#### How to complete this task:
Give the lines of the material verbatim, from the first line to the line with "Task: Select the blue", including both.

*** Material provided Section Begins ***

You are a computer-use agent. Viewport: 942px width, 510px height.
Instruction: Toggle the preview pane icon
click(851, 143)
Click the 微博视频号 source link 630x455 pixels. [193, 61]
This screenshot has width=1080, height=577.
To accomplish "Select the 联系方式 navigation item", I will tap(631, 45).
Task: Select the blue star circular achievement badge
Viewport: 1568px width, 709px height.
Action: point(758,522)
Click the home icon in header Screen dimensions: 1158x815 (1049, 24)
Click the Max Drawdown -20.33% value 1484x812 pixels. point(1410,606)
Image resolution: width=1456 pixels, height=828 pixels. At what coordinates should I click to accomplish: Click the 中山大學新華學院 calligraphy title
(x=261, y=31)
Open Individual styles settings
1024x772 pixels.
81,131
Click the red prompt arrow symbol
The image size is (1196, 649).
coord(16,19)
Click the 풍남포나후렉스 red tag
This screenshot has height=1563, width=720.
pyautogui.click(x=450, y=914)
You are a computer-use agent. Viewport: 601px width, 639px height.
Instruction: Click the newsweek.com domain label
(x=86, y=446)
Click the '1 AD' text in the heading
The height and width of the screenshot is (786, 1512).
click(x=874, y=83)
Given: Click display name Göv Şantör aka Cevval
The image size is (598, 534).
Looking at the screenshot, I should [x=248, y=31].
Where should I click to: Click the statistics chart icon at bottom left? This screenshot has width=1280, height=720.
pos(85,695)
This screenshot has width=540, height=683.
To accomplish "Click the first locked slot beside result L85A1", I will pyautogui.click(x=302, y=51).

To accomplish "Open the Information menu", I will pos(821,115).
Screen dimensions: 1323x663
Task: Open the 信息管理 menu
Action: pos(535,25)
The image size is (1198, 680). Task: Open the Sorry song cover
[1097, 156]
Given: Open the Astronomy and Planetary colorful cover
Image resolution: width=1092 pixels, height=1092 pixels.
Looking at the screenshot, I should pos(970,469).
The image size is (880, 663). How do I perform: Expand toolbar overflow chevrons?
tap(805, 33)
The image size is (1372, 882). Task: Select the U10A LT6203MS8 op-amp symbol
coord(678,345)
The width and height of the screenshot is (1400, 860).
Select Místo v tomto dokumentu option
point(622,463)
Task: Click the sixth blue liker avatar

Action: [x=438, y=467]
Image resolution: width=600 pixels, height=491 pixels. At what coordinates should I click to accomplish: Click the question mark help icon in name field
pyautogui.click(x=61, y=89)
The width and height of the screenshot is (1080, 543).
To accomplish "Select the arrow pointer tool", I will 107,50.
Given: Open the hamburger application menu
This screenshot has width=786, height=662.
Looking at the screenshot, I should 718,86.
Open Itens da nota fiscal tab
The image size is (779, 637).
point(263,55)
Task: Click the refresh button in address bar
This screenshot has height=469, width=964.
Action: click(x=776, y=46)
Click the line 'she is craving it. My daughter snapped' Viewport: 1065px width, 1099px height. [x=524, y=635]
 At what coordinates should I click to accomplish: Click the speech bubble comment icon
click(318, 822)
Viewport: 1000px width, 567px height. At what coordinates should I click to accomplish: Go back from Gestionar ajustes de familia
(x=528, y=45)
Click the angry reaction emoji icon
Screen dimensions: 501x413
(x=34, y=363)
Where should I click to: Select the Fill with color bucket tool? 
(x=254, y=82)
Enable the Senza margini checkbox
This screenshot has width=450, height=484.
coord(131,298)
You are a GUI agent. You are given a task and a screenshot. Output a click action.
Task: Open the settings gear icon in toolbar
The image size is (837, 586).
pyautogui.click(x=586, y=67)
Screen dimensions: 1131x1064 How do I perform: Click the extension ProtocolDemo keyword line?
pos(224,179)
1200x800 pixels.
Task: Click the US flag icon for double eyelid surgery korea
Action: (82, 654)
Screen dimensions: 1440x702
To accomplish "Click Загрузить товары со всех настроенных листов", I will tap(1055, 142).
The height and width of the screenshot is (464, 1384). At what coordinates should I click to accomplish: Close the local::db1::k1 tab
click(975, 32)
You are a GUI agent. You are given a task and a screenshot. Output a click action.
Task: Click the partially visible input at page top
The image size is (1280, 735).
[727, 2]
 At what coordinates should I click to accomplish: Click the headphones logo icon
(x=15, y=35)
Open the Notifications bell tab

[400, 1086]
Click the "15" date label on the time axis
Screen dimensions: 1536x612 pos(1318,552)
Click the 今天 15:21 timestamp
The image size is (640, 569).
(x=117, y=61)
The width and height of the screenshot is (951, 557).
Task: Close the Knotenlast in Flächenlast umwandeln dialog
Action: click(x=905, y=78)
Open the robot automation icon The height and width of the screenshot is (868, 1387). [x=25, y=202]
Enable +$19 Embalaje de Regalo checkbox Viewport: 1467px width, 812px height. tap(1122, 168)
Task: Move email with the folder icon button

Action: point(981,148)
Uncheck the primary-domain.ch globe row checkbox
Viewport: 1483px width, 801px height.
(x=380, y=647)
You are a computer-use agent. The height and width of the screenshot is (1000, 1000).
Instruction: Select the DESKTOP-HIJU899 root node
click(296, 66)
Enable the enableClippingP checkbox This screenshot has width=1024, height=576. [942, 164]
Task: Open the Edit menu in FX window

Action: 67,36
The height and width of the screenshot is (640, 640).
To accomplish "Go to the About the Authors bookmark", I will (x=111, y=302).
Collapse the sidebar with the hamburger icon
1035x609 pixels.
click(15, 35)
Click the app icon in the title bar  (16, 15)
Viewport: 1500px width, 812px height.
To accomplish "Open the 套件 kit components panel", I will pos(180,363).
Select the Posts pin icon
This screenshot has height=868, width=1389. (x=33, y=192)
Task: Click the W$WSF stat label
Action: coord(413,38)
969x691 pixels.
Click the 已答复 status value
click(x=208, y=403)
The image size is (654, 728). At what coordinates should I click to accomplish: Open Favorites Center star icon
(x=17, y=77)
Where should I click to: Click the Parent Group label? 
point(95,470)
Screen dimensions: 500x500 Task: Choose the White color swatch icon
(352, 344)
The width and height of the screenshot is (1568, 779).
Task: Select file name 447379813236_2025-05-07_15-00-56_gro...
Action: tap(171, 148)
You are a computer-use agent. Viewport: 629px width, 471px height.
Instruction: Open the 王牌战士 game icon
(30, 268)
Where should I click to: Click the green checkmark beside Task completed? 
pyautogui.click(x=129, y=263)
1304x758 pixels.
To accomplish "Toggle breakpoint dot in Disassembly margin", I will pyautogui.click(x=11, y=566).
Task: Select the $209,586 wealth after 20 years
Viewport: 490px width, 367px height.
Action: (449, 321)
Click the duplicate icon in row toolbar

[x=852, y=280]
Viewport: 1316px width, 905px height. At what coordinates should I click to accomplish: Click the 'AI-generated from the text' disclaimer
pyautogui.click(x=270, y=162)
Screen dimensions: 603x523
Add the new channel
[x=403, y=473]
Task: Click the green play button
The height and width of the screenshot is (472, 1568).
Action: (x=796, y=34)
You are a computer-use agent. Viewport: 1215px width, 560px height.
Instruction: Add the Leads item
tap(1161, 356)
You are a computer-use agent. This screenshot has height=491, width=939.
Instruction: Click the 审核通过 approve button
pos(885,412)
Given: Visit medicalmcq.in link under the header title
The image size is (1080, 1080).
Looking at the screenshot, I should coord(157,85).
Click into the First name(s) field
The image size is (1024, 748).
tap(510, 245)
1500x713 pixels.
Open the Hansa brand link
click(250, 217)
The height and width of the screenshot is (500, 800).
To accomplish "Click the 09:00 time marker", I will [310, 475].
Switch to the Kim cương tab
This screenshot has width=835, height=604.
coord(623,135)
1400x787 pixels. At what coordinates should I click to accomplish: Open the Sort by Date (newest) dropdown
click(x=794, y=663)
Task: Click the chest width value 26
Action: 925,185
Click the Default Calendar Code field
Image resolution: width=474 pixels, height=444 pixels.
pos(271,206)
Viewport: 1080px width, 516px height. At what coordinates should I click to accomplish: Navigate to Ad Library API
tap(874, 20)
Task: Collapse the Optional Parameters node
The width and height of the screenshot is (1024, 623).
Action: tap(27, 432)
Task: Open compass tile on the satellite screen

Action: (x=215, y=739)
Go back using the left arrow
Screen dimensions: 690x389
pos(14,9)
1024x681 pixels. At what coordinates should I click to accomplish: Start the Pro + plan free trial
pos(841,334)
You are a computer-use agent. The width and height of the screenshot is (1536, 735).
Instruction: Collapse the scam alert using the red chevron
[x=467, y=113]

*** Material provided Section Ends ***

#### Task response:
You are a computer-use agent. Viewport: 942px width, 510px height.
Instruction: Toggle the preview pane icon
click(851, 143)
Click the 微博视频号 source link 630x455 pixels. [193, 61]
This screenshot has width=1080, height=577.
To accomplish "Select the 联系方式 navigation item", I will tap(631, 45).
Task: Select the blue star circular achievement badge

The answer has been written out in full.